This is a piece about Irish satire which I wrote for Village in 2009. I was inspired to post it after reading about Oliver Callan on last night’s Late Late Show.

    June 2007, and writer Julian Gough appears on the Late Late Show to publicise his soon to be released novel, Jude Level 1. It’s a satirical look at modern Ireland through the prism of its hapless anti-hero. Pat Kenny asks how Gough has tackled the subject of child abuse in the book. Gough outlines a conceit he uses in the novel, and he describes the Catholic hierarchy suing hundreds of thousands of children for having abused a poor victimised clergy. Gough’s description of this is met with slight titters. Listening back on Youtube you can almost hear what sounds like a low horrified moan from one member of the audience.
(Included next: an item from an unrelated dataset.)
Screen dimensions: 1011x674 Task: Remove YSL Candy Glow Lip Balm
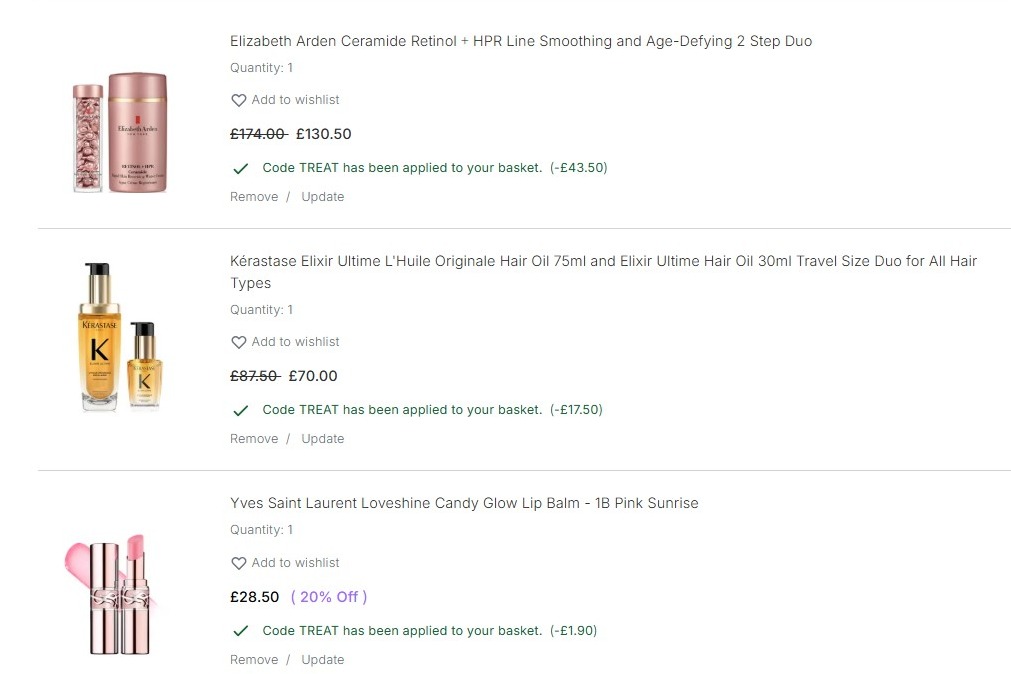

    Flash forward to the Late Late in October 2008. Alan Shortt appears as Brian Cowen with a pint in hand, and what looks like a pillow tucked under his shirt. He uses the word “fuck” in his opening gambit with Pat Kenny, and the audience explodes with delight. At one point he even says “knickers” and there are hoots of laughter. Pat Kenny sets up the gags, and Shortt responds with some jokes that make no sense, and others that peter off into nothingness. The satire, and we’re being charitable here, is aimless and lacking in bite. The delighted audience doesn’t seem bothered by this. Pakie O’ Callaghan then does an impression of Charlie McCreevy, but again, there are no jokes, and it all ends in a singalong.
    There is a gulf between these two moments that speaks volumes about the state of Irish satire in recent years. In one corner is the scalpel-like precision of Gough. In the other corner the remnants of Bull Island flail about with the verbal equivalent of badly aimed custard pies. Gough’s conceit was pitch perfect. With one deft satirical reversal he exposed the arrogance of an organisation unwilling to face up to its responsibilities. Meanwhile, Alan Shortt and Pakie O’ Callaghan fell back on the tired Irish tradition of nodding, winking, and gurning while saying nothing of substance. It was parish hall stuff, and it lacked the innate sense of purpose, focus, and undercurrent of contempt and vitriol which makes real satire work.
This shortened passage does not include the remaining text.